Gardening TipsWhat you Need to Know When You Don't Have a Green Thumb
February is a good time of year to start thinking about Tuberous Begonias. These beautiful shade loving plants add wonderful colour to flowerbeds and containers and are well worth the extra effort to grow them. They are grown from a tuber, which is started indoors in February, so that by May when all threat of frost has passed they are ready to bloom outdoors. Tubers are available now in the garden centre as well as the indoor soil, peat pots, labels and trays to start them in.
When purchasing tubers, look for large, firm tubers that have no signs of damage or disease. When it is time to plant them use a light, airy, well-drained indoor potting soil. You can plant them in any type of container that the tuber fits in but we like to use 4-inch peat pots as this makes transplanting easier, later in the season. (The nice thing about using peat pots, is that there is no stress on the tubers root system, as the entire pot is placed into the soil, when it is time to transplant.) To plant the tuber, first fill the pot with moistened soil to within 3-5 cm from the top rim. Next get the tuber and place it on top of the soil, hollow side up as this is the top end, and gently press it into the soil so that it is barely covered (1 cm) with soil. After it has been planted, water the soil surrounding the tuber, being careful not to get water inside the tuber as this can cause it to rot. Put the peat pot on a tray or inside a larger container to make it easier to handle and place a plastic dome or clear plastic lid over it to create a greenhouse effect. Place the planted tuber on a window ledge or under a grow light, where the temperature is 17-20 Celsius. It can take anywhere from 5-30 days before you start to see new growth appear. As soon as there is signs of growth, remove the plastic dome, and place the tuber in a well-lit location. Tuberous begonias are shade loving plants so avoid direct, hot midday sun. Keep the soil moist but not soggy and fertilize with 10-52-10 to promote healthy young growth. Plants should be placed in a cooler area so that they become strong and stocky. After they have grown two full leaves, switch to an all-purpose fertilizer such as 20-20-20. This is also the time they can be transplanted into a larger container.

###

_EXERCISE 1_
Answer these questions from the begonia tips:
(a) In which month are the tubers started indoors?
(b) What size of peat pot is preferred for planting?
(c) Which fertilizer should be used once the plants have grown two full leaves?
_EXERCISE 2_
Using the begonia tips, explain why peat pots are recommended for planting the tubers.
Draw only on the begonia tips for every answer.

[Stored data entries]
###

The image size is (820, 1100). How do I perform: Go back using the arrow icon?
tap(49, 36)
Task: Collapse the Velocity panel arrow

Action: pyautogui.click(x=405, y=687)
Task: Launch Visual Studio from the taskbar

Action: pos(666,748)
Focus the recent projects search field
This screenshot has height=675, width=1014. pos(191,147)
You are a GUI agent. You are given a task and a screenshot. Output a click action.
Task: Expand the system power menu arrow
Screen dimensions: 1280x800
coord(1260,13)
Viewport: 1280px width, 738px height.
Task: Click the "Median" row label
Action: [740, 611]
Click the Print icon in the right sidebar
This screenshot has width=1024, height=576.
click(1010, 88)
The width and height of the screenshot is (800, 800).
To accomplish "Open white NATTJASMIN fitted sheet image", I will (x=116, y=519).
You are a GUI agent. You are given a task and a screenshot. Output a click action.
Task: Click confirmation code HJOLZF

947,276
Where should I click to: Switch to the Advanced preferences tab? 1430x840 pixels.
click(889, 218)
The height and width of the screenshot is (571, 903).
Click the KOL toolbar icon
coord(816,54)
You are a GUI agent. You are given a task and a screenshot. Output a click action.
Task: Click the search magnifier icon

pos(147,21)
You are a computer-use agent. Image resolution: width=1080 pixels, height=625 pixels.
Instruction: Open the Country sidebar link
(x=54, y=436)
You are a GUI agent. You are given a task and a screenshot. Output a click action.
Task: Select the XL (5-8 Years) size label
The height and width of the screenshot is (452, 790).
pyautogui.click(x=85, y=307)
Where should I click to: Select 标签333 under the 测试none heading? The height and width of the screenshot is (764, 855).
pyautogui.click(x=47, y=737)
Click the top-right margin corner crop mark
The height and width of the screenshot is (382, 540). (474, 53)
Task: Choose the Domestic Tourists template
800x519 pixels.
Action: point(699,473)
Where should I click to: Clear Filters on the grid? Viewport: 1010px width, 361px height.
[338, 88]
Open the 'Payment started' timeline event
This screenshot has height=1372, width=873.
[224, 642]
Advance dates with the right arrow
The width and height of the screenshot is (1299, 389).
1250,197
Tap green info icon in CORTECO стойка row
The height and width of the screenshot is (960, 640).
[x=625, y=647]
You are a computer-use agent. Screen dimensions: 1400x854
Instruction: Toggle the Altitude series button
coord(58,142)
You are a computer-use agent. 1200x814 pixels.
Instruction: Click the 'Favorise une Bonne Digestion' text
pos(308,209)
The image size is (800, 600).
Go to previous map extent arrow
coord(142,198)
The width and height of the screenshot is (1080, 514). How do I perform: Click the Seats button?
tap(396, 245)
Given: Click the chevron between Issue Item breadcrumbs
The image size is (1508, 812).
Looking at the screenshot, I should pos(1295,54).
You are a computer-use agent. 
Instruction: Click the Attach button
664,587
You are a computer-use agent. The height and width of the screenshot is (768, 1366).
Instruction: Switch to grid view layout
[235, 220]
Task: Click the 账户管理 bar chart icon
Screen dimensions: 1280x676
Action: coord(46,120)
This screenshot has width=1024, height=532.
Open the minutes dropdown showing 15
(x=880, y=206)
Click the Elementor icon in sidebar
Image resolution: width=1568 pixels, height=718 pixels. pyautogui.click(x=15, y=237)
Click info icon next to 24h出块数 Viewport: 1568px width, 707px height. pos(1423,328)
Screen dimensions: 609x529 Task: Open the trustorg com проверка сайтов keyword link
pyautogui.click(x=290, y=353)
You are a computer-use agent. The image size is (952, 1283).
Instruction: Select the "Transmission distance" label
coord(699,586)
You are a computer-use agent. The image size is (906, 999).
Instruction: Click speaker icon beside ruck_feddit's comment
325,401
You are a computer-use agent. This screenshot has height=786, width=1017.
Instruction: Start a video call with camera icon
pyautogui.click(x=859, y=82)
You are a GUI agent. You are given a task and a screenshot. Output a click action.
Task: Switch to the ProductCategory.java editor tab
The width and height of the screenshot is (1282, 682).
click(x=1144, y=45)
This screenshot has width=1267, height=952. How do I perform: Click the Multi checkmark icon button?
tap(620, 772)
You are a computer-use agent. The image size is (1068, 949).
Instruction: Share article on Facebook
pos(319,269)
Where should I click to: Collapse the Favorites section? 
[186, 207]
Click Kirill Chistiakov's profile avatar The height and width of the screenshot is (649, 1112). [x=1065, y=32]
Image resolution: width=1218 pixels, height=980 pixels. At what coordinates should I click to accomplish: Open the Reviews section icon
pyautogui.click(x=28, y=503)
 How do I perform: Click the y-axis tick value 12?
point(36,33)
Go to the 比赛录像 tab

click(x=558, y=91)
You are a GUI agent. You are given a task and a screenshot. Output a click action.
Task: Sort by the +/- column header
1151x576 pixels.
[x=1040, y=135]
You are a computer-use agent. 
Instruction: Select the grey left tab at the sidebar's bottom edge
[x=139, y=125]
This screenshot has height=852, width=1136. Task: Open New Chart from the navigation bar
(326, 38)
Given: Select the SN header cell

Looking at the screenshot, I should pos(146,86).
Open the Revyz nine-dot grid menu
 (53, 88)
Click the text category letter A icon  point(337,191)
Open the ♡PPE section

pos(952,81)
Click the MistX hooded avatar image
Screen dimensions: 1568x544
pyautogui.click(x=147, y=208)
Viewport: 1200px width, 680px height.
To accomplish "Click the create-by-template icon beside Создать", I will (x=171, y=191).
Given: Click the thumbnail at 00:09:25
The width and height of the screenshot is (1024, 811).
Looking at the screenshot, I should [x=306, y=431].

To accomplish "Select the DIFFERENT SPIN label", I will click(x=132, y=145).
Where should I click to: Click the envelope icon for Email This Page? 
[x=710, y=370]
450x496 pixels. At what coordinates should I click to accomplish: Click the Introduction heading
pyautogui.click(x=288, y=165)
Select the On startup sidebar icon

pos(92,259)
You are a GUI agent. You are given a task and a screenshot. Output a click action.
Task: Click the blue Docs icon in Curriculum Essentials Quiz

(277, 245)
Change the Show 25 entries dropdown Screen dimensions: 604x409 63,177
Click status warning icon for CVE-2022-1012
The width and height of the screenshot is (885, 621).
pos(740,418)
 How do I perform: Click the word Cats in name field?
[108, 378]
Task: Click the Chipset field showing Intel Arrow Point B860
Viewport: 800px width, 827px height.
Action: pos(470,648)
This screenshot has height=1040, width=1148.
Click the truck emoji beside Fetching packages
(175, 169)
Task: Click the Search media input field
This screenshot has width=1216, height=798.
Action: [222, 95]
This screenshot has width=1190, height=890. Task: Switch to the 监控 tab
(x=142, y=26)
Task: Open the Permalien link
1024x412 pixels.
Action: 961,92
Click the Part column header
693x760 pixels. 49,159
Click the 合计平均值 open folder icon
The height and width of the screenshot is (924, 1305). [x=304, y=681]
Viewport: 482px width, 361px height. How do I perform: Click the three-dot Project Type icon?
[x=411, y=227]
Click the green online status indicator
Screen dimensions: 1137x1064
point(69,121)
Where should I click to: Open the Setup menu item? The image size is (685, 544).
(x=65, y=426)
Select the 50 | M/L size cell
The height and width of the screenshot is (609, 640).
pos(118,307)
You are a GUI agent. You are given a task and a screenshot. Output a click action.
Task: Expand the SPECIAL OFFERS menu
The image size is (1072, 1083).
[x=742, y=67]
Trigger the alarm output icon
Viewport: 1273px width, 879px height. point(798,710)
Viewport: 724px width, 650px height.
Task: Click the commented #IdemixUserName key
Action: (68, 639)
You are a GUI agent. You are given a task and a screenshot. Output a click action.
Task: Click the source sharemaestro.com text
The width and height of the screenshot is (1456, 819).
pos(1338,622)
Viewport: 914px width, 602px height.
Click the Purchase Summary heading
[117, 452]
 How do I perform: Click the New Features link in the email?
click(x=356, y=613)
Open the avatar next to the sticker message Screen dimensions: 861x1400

###

_RESPONSE BOX 1_
(a) February.
(b) 4-inch peat pots.
(c) An all-purpose fertilizer such as 20-20-20.

_RESPONSE BOX 2_
Peat pots make transplanting easier later in the season. The entire pot is placed into the soil at transplant time, so the tuber's root system is not stressed.